━━ Exercise data
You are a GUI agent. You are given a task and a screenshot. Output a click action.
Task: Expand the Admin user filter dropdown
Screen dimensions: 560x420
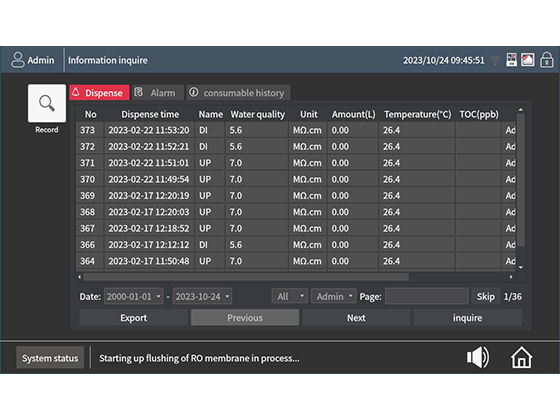tap(334, 296)
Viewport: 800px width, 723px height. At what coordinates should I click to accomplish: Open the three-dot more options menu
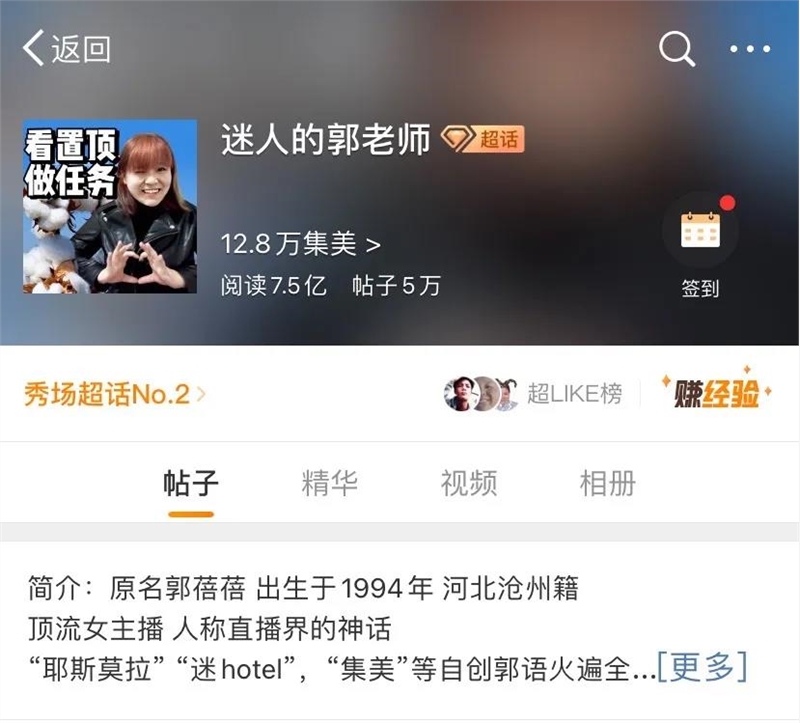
━━━━
(Task objective) Write the lines of the records above as a JSON list of strings, one string per line, with blank lines omitted. Leave the pictures out of the answer.

(Solution for this problem)
[
  "You are a GUI agent. You are given a task and a screenshot. Output a click action.",
  "Task: Expand the Admin user filter dropdown",
  "Screen dimensions: 560x420",
  "tap(334, 296)",
  "Viewport: 800px width, 723px height. At what coordinates should I click to accomplish: Open the three-dot more options menu"
]